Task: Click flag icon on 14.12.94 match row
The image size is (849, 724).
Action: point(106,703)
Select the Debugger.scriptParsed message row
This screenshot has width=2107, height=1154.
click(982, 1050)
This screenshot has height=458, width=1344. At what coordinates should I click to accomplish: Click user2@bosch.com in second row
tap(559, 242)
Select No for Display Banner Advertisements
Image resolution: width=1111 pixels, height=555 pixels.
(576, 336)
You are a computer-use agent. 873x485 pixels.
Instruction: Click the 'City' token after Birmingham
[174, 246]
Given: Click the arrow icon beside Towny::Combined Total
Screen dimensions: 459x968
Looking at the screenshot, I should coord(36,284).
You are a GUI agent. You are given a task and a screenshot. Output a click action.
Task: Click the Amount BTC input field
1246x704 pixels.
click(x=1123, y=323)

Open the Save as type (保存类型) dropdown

*****

TASK TO COMPLETE | Please pull out every line of the material above that contains the word "screenshot". Case counts, so a line qualifies only if the capitalization matches.

WORKED SOLUTION |
This screenshot has width=2107, height=1154.
This screenshot has height=458, width=1344. At what coordinates should I click to accomplish: Click user2@bosch.com in second row
Looking at the screenshot, I should coord(36,284).
You are a GUI agent. You are given a task and a screenshot. Output a click action.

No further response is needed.